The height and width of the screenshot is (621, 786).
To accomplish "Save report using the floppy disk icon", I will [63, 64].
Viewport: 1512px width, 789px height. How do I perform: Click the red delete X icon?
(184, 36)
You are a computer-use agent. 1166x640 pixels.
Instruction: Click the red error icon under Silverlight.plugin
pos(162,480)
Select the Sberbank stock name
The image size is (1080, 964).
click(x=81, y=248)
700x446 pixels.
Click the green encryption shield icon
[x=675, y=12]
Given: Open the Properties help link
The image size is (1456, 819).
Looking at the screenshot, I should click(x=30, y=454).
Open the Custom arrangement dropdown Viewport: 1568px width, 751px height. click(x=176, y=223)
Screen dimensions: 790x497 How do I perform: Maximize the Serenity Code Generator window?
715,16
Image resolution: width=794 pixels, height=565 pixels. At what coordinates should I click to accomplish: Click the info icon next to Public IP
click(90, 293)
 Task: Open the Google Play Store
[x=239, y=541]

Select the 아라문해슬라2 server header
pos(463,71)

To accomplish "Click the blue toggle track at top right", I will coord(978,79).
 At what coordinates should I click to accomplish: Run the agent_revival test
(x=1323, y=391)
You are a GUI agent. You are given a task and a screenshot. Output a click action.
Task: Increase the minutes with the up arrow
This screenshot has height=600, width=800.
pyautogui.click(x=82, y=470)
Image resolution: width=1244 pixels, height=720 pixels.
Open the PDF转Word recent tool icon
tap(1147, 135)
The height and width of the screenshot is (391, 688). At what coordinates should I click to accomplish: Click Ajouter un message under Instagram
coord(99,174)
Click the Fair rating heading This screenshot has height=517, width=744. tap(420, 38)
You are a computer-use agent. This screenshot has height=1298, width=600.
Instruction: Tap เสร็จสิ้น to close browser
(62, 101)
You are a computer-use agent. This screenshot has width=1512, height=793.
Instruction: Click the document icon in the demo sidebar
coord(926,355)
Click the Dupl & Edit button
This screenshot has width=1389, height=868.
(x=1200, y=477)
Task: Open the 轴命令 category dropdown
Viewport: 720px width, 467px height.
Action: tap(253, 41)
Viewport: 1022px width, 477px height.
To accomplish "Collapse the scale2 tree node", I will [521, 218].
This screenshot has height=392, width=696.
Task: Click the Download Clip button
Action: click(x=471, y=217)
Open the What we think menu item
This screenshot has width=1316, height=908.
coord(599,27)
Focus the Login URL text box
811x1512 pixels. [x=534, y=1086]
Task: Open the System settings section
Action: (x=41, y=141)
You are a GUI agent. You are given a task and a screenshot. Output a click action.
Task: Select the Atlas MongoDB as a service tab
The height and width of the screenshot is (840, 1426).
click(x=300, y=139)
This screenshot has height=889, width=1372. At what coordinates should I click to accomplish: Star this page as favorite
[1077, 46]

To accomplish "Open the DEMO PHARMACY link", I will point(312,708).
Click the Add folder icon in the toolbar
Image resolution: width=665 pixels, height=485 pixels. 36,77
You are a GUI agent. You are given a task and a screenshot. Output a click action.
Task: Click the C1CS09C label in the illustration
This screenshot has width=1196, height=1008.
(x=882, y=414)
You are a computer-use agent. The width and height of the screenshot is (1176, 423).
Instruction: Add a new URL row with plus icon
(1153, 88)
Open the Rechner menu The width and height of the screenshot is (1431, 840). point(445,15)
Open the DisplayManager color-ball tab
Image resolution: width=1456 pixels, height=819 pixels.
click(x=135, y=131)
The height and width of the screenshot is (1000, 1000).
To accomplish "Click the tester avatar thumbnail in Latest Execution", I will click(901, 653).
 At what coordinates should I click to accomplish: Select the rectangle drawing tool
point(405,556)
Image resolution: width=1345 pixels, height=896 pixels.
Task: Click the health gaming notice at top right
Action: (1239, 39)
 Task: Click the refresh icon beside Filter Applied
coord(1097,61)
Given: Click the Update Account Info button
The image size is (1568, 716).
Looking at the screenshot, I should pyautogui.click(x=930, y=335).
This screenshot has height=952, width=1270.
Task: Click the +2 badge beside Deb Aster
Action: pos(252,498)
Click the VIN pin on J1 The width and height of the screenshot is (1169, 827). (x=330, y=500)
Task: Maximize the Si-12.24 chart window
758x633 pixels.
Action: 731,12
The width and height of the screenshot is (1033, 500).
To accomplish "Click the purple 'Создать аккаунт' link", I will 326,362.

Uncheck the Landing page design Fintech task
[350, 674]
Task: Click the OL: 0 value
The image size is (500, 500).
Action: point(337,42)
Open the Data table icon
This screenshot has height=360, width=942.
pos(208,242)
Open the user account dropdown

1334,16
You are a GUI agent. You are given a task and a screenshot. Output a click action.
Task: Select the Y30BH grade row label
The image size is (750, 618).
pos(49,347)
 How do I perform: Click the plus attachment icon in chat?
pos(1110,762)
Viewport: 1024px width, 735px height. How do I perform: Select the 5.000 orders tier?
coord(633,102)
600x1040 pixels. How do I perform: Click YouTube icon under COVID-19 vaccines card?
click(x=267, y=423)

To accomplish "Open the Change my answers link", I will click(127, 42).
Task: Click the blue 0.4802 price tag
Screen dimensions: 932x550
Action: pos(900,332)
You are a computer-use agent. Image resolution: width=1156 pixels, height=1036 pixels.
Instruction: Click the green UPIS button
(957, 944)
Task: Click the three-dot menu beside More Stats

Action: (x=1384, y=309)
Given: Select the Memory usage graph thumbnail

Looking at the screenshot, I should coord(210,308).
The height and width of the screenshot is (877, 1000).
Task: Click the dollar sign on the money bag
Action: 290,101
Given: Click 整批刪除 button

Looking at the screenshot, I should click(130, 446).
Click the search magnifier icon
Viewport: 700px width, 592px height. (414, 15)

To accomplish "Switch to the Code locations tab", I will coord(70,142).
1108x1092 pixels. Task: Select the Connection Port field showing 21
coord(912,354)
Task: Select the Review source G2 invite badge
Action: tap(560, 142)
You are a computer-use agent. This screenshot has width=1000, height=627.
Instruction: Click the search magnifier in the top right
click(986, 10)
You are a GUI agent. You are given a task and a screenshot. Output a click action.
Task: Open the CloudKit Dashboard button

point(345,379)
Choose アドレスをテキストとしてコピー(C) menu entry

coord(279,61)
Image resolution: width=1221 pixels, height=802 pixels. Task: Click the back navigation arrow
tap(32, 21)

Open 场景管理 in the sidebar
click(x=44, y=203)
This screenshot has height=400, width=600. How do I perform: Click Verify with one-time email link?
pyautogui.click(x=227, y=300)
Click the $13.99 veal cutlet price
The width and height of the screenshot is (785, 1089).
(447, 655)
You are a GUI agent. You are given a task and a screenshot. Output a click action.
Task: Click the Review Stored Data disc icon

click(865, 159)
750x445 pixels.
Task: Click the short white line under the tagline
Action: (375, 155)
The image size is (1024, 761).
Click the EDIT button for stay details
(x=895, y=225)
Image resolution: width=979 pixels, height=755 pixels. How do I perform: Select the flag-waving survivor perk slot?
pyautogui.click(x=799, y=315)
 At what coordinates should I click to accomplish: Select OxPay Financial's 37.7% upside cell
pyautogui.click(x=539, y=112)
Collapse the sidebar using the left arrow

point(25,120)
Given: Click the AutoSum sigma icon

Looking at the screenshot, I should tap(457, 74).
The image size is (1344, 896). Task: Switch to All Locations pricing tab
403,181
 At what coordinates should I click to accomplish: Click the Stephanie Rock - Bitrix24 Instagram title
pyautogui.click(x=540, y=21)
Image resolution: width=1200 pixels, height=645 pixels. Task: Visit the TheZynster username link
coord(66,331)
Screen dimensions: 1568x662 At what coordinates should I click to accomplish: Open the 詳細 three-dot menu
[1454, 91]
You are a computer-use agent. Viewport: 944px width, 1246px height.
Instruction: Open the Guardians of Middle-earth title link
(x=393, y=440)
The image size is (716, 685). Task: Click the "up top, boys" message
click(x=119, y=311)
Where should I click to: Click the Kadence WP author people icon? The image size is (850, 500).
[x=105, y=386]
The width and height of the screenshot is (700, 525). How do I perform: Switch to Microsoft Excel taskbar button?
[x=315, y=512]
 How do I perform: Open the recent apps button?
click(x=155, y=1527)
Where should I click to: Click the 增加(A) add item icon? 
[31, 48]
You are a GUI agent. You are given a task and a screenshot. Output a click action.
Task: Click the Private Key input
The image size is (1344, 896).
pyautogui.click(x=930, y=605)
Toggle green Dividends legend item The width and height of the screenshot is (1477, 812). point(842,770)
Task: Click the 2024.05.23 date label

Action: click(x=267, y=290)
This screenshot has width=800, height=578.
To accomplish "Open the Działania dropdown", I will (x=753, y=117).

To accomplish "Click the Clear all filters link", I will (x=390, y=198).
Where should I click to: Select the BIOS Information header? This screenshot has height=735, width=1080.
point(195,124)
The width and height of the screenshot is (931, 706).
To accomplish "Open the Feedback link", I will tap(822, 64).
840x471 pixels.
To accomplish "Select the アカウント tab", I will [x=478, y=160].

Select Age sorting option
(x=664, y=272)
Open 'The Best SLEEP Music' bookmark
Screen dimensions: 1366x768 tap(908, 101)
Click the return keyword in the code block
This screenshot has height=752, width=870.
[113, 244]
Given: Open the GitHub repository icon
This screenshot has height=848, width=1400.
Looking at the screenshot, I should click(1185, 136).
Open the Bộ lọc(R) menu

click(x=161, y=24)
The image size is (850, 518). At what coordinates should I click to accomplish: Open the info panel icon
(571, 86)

═══

THE REQUEST:
In the records, from the line with "Focus the Login URL text box" up to and including the line with "Image resolution: width=665", switch "Add folder" to "New folder". Return only those lines, with everything else unchanged.

REPLY:
Focus the Login URL text box
811x1512 pixels. [x=534, y=1086]
Task: Open the System settings section
Action: (x=41, y=141)
You are a GUI agent. You are given a task and a screenshot. Output a click action.
Task: Select the Atlas MongoDB as a service tab
The height and width of the screenshot is (840, 1426).
click(x=300, y=139)
This screenshot has height=889, width=1372. At what coordinates should I click to accomplish: Star this page as favorite
[1077, 46]

To accomplish "Open the DEMO PHARMACY link", I will point(312,708).
Click the New folder icon in the toolbar
Image resolution: width=665 pixels, height=485 pixels. 36,77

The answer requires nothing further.